TRY IT
Locate each line in the items below that contains the string "footer", and copy those lines. Case counts.

═══ SUPPLIED DATA

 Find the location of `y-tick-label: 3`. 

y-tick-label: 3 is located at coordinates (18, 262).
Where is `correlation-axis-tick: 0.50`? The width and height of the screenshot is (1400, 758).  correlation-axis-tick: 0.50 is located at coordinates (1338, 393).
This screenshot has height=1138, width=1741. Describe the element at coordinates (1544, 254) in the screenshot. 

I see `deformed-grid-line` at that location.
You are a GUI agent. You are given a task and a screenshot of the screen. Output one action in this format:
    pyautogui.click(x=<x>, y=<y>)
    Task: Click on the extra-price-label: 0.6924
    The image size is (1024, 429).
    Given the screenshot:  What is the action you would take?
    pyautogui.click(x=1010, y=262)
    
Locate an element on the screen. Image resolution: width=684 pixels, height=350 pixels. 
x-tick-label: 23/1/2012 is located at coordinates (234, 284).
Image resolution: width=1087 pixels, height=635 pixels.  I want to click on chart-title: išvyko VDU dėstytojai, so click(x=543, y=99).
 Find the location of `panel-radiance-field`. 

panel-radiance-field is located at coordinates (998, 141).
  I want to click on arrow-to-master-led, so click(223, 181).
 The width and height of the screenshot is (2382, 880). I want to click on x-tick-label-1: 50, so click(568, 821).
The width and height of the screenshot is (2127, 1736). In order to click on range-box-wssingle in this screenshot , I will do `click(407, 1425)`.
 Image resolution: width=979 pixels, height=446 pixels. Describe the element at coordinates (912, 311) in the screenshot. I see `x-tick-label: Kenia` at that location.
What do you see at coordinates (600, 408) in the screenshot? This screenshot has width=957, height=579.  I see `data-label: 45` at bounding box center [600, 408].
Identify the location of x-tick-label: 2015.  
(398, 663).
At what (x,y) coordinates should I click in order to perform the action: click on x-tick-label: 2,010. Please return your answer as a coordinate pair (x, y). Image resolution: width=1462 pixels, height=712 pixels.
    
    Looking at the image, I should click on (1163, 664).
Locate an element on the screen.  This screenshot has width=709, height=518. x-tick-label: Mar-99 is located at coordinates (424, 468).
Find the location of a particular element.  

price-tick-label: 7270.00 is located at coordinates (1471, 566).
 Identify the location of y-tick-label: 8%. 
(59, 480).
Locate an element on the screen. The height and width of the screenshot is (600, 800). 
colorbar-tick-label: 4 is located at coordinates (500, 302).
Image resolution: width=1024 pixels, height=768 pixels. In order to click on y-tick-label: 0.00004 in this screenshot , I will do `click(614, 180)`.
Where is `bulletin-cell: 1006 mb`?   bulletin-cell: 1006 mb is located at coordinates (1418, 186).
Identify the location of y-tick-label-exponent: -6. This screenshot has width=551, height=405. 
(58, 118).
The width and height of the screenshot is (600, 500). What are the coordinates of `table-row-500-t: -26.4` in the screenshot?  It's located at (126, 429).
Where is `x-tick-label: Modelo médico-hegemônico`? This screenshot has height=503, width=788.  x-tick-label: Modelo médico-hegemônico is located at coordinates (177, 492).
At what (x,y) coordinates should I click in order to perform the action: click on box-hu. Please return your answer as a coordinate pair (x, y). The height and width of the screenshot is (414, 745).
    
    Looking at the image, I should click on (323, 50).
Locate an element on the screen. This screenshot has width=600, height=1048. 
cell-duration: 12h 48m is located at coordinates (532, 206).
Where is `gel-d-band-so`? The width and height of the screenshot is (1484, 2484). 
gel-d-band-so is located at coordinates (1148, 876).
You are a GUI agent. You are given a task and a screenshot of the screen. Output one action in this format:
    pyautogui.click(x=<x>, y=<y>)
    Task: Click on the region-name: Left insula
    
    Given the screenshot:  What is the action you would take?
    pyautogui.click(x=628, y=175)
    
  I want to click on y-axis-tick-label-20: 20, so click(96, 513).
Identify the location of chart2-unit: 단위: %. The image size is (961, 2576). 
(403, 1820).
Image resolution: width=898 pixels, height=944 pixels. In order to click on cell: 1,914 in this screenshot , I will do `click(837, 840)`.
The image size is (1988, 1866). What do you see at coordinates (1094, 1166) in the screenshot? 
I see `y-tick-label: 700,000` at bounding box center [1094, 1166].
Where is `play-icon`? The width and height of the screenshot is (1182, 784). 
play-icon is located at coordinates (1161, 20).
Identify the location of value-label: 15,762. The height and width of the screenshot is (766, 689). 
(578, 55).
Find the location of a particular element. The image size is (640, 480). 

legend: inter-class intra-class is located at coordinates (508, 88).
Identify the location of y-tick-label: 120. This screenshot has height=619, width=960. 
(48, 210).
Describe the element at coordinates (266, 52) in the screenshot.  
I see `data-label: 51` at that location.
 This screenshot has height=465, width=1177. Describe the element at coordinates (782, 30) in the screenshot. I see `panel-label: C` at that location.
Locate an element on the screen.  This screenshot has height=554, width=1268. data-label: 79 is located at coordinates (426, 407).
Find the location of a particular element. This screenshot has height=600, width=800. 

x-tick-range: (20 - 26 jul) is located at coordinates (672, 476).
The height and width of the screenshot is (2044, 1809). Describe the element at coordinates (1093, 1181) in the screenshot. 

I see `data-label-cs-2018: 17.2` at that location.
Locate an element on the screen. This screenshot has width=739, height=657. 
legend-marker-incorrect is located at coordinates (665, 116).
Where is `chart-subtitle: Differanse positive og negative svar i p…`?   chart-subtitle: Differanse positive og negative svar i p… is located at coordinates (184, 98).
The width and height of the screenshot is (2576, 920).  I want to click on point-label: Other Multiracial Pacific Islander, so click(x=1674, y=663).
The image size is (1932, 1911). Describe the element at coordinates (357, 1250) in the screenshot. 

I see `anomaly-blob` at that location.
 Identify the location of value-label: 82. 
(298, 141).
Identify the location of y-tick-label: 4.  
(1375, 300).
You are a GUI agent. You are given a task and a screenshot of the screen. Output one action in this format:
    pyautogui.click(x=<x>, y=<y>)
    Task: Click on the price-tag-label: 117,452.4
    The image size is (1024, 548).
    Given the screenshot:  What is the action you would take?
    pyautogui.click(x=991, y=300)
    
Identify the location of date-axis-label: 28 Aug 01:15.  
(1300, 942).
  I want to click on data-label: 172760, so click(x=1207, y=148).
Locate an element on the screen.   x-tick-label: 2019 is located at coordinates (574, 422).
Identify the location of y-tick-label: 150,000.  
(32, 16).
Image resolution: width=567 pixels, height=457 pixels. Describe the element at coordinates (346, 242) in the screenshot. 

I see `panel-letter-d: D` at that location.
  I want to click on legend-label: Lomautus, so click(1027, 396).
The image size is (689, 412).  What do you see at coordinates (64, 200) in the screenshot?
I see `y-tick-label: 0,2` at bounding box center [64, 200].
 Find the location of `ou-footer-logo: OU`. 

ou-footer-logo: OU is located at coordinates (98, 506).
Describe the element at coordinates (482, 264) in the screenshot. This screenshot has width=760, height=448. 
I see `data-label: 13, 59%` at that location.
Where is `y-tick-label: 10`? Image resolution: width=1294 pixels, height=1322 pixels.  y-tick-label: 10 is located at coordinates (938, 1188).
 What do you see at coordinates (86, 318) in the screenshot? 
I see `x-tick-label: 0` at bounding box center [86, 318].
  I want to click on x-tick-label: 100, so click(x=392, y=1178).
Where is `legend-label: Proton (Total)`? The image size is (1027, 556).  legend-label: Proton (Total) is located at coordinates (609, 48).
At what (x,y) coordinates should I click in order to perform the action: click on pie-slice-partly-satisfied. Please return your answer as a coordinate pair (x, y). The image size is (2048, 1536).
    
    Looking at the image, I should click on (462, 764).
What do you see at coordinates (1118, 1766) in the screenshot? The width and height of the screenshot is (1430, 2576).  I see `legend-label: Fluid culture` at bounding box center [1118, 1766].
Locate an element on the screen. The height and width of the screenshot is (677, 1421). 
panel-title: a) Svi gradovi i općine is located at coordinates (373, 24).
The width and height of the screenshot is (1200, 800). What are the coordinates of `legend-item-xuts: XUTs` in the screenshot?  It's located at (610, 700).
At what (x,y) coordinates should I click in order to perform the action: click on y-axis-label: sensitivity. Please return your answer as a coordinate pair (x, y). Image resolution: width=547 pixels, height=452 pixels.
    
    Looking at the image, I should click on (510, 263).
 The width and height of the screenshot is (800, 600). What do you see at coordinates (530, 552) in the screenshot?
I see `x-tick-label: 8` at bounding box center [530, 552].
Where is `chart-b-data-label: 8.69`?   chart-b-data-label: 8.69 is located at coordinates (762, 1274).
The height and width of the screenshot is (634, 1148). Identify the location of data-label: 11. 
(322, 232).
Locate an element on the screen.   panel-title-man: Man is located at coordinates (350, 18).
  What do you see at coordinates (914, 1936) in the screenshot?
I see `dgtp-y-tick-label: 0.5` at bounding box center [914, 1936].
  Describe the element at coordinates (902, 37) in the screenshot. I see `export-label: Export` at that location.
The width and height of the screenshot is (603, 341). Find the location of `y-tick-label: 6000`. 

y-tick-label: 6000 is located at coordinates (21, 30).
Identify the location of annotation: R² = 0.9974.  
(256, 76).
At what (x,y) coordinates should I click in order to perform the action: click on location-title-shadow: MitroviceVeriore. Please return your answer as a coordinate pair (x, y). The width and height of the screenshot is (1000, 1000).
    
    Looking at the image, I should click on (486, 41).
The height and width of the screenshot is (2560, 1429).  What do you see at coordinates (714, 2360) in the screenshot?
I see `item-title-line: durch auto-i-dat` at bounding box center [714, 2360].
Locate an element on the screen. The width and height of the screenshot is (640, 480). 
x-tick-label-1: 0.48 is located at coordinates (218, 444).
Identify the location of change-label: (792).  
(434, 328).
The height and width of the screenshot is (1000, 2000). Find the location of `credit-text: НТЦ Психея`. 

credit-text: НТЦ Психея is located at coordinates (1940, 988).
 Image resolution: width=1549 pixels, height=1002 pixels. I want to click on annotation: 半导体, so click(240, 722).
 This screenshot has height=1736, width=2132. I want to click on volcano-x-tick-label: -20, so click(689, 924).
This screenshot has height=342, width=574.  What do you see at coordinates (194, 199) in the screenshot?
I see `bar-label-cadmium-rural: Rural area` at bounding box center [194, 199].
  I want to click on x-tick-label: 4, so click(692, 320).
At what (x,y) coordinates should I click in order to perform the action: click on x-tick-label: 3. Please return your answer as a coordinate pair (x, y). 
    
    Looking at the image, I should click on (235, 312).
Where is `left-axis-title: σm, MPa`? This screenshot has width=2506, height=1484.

══════

YOUR SOLUTION
 Find the location of `ou-footer-logo: OU`. 
ou-footer-logo: OU is located at coordinates (98, 506).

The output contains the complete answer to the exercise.